The more transactional the relationship, the less likely, it is to last.
If you find a romantic partner who will be loyal to you, that’s gold, hang onto that.
For brevity, I’m going to tell you a quick way to vet for loyalty in a relationship. It’s not the only way, but like I said, brevity.
Decipher for yourself and answer this question.
MAN:
If you lost your job due to a layoff (younger male) or if you lost your money in the stock market (older male) ie you don’t have money anymore, would that woman stay with you, when it’s only you, that you have to offer her.
WOMAN:
If you age, your youth and beauty fades, is there more to your body and pretty face, that would captivate that man, he also likes your personality. Even when your body changes after kids (younger female) or when you’re in your later years (older female) ie there’s something about you, when it’s only you, that would make that man stay beyond surface appearance.
Now, you may tell me, that’s impossible to know.
And I’m telling you, figure it out as best you can. Vet your romantic partner. Watch what they do, how they act, analyze their background and experiences, test them.
I’ve told my male clients to stop paying their partners door dash, ask to split the mortgage, see if they will pay for dinner (those were for specific scenarios to vet). I’ve advised my clients to find out, if that person likes them or only what they can do for them. You must find out.
When you’re dating, you do need to vet that new romantic person.
Once you commit, you marry that person, the testing phase is done. Now it’s teamwork, a shared life and loyalty in play.
But before you commit to marry that person, you should vet them, see if they deserve teamwork, a shared life with you and your loyalty.
When you splash cash (male) or lead with the physical (female) and never vet your partner, why are you shocked, when the romance goes sideways. You refused to ask questions, you chose not to vet, you ignored red flags.
This is my philosophy, vet romantic partners. Choose wisely. But once you commit, go all in. Be loyal once you’ve made your choice.
If you find a person who’s loyal, they like the real you, your love has a shot.

========

Work to complete
According to the dating advice text, at what point is the testing phase over? The records are separate material with no link to the dating advice text.

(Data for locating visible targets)

========

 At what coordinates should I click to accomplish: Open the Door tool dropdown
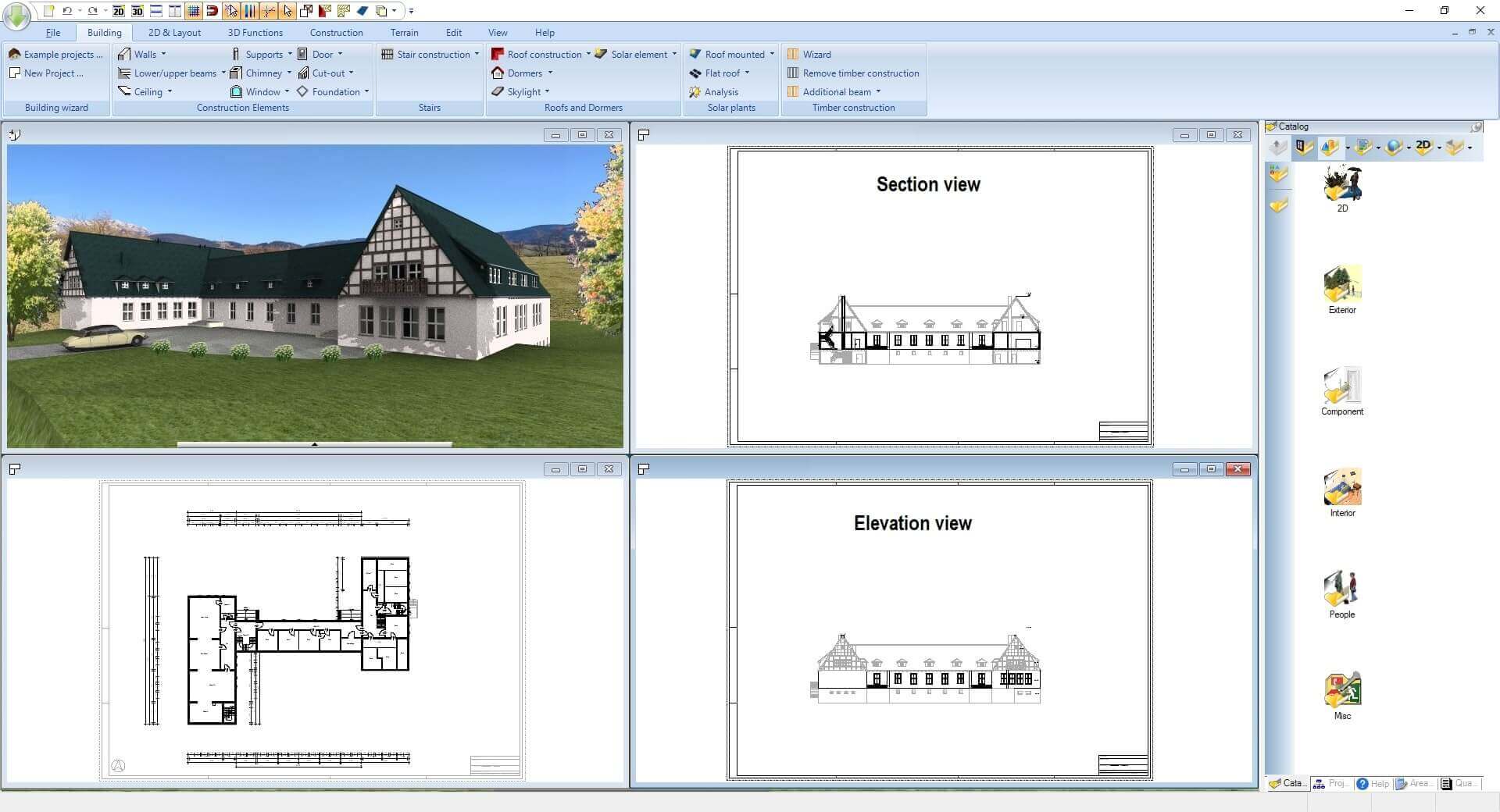tap(339, 54)
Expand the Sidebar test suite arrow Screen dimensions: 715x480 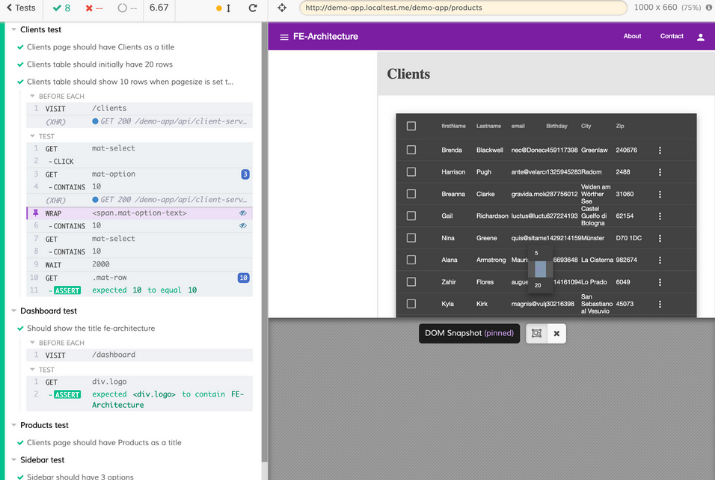point(13,460)
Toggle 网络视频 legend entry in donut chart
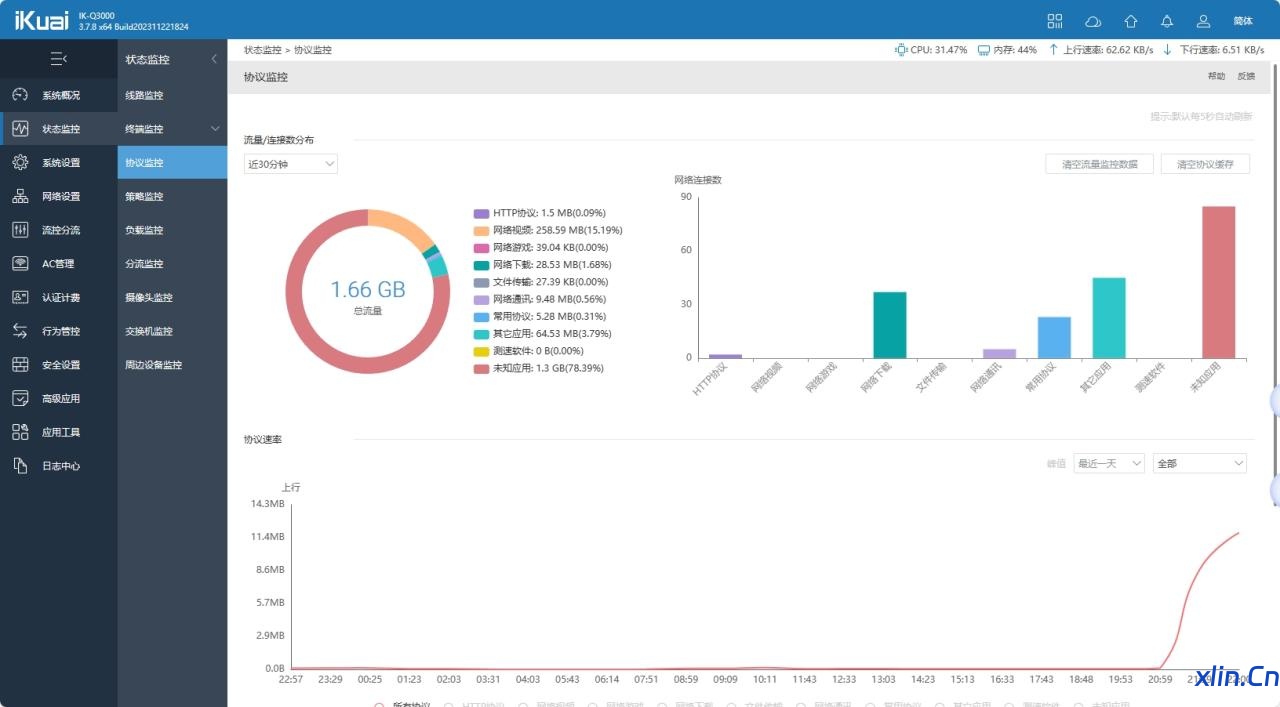Screen dimensions: 1280x707 point(548,230)
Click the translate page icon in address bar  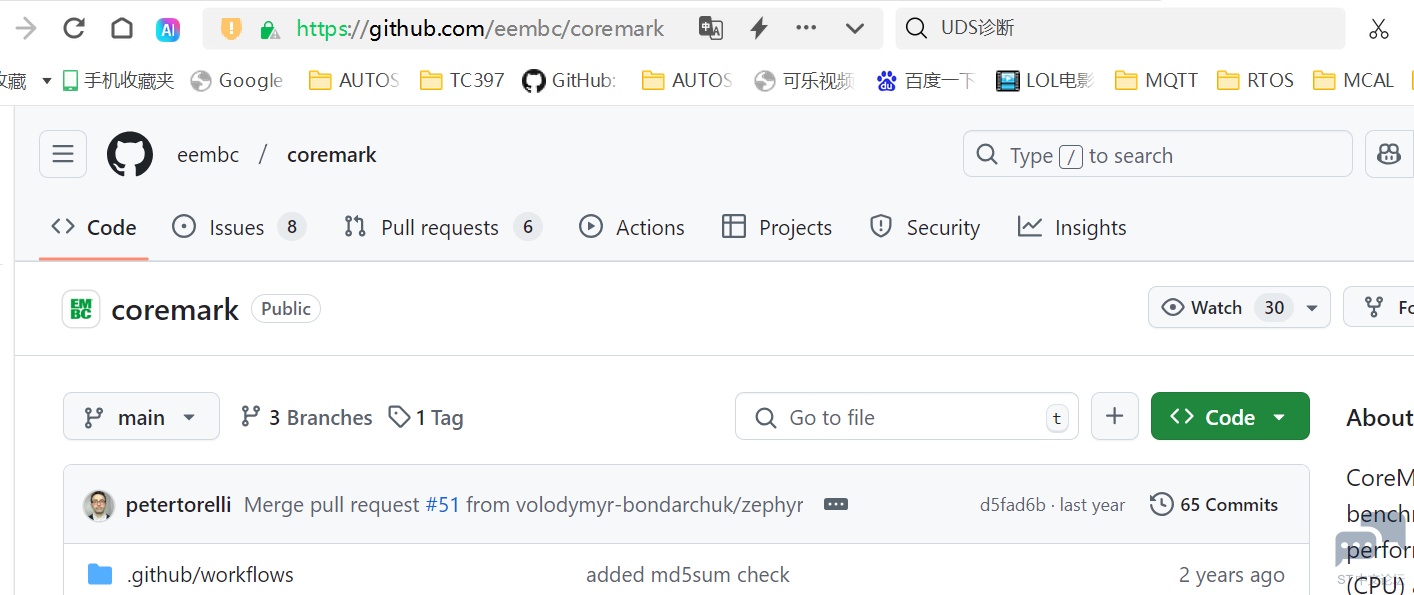click(x=711, y=28)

========

Result of this task
Once you commit and marry that person.